Friday, June 26, 2009

Rock Monster

Welcome back Sporefans. Now I know last week we assaulted your senses by subjecting you to a review of Mustang Sally's Horror House, complete with sanitized dirty pictures of... stuff. This week we've decided to take a look at a movie that steps away from all the senseless sex, drugs and violence... a movie that's slightly more wholesome, although still not really very good.

I have to give the Chiller channel props for keeping me in enough bad movies this Summer so that I don't have to spend my meager salary on discount DVD's from the Walgreens movie rack. I don't want to have to choose between food and movies, and I haven't figured out how to eat DVD's yet, so this is a plus for me. Not that I mind a few re-re-re-released Christopher Lee movies or old Flash Gordon compilations from Walgreens. This week I've got a movie not only featured by Chiller (a subsidiary of SciFi) but produced by the Sci-Fi channel as well. Sporefans, I present... Rock Monster!

No. Stop. Stop it! Stop singing "Rock Lobster" by the B-52's. If you don't we'll never get through this review.

Oh, OK, fine.
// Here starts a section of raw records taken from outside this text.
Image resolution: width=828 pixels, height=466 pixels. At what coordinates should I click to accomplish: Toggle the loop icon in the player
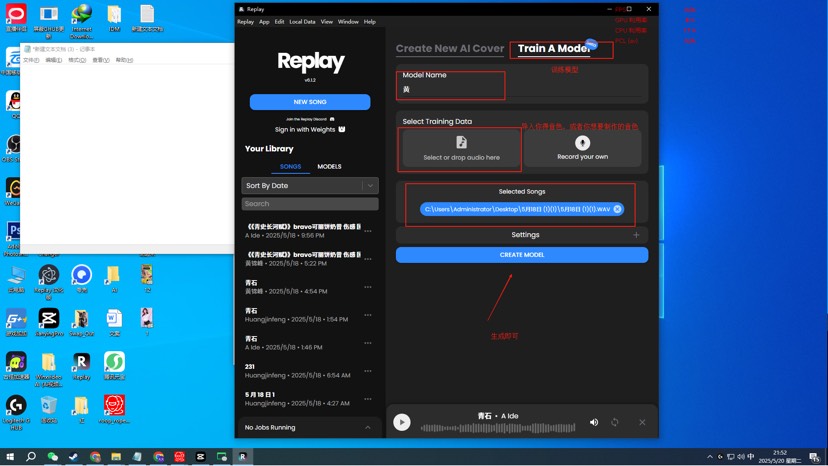tap(615, 422)

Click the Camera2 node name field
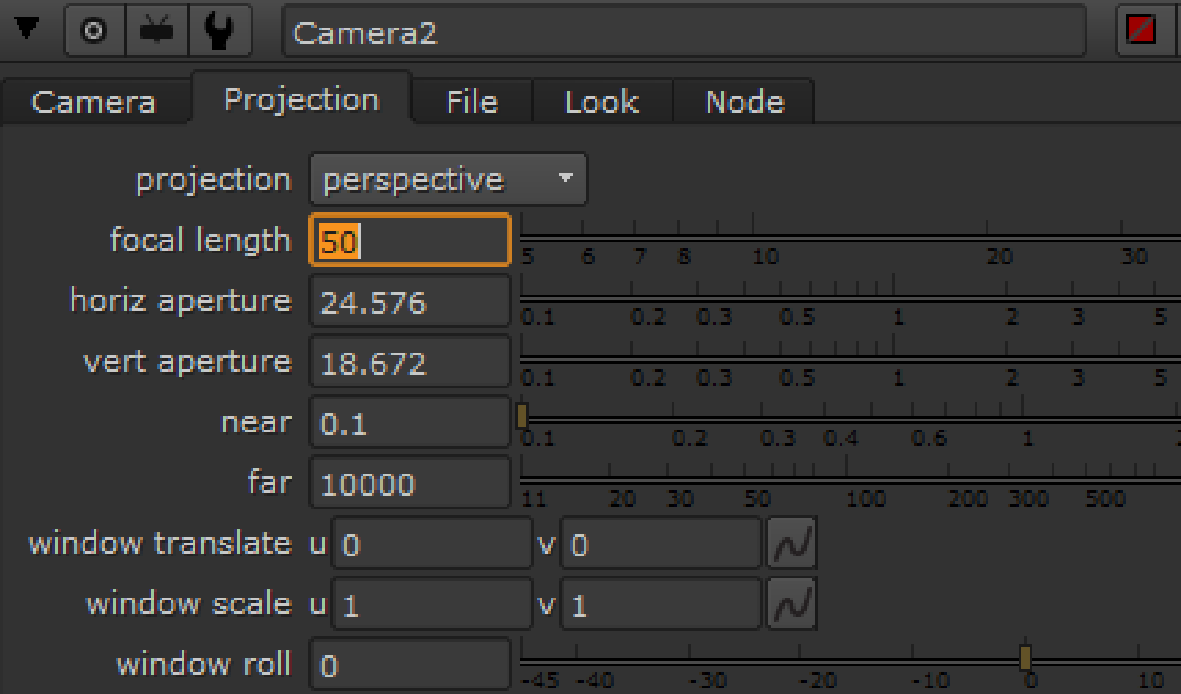click(x=684, y=32)
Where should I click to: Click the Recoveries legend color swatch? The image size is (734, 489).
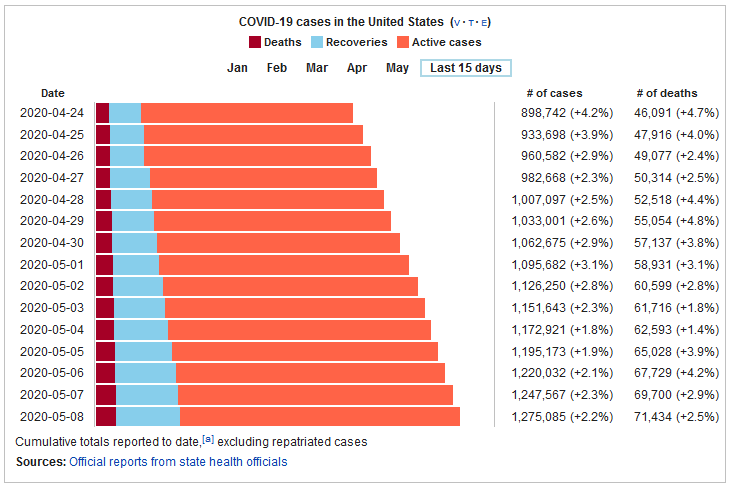pos(318,42)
Get it out of your system.














I should also mention that Rock Monster also features John "Is that gasoline I smell?" Polito as the crazy retired General.
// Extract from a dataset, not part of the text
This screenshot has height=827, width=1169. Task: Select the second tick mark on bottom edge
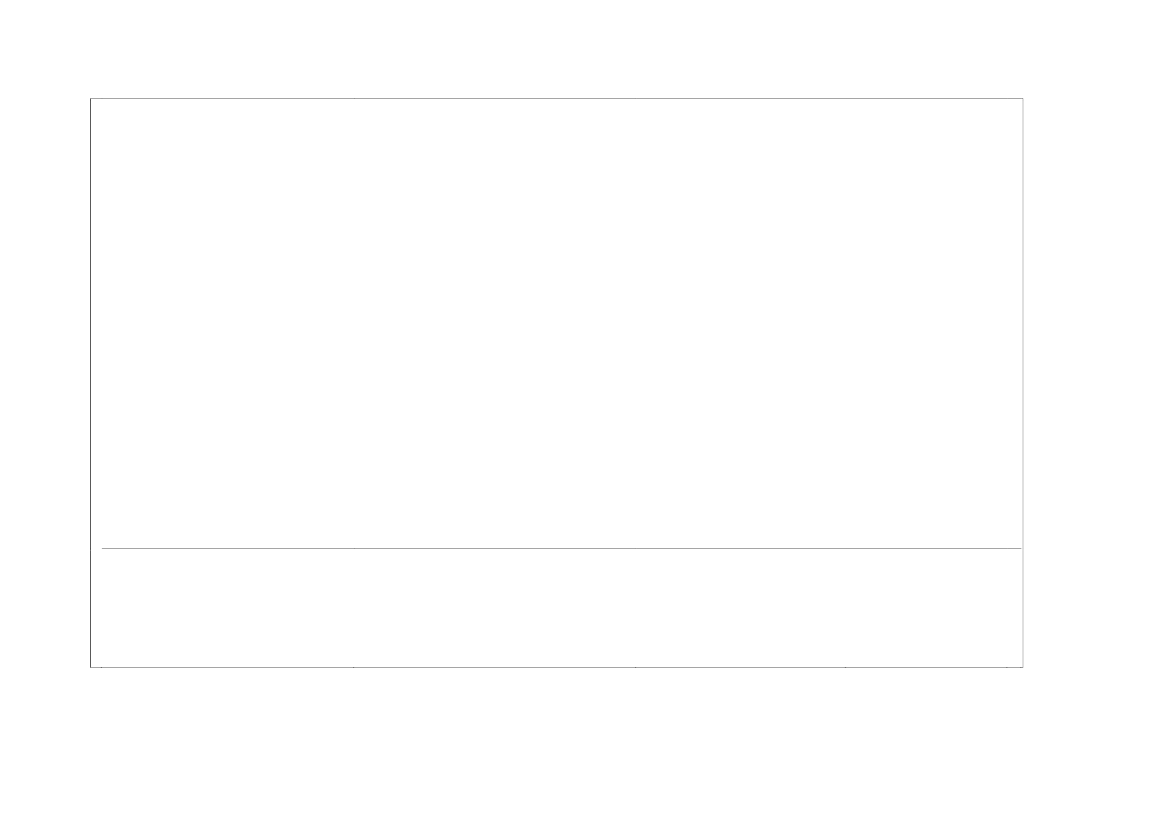pos(354,667)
Done? All right then. Rock Monster is a movie about four college students trekking through Eastern Europe. When their bus breaks down in the middle of the woods, Jason (Chad Collins), Toni (Alicia Lagano)... wait... what the? In possibly one of the laziest moves I've ever seen, the other two friends, along with most of the rest of the cast of Rock Monster is not listed on IMDB's database. There are a total of seven actors listed on IMDB for this film, but there are definitely more than seven people in the movie. Where are the other two friends? Where are the townspeople?

Where the SPORE is everybody?








Check out this kwality shot from the movie. Doesn't this make you want to watch the film? No? Where are you going? Don't run away like so many of the villagers in the film! Come back!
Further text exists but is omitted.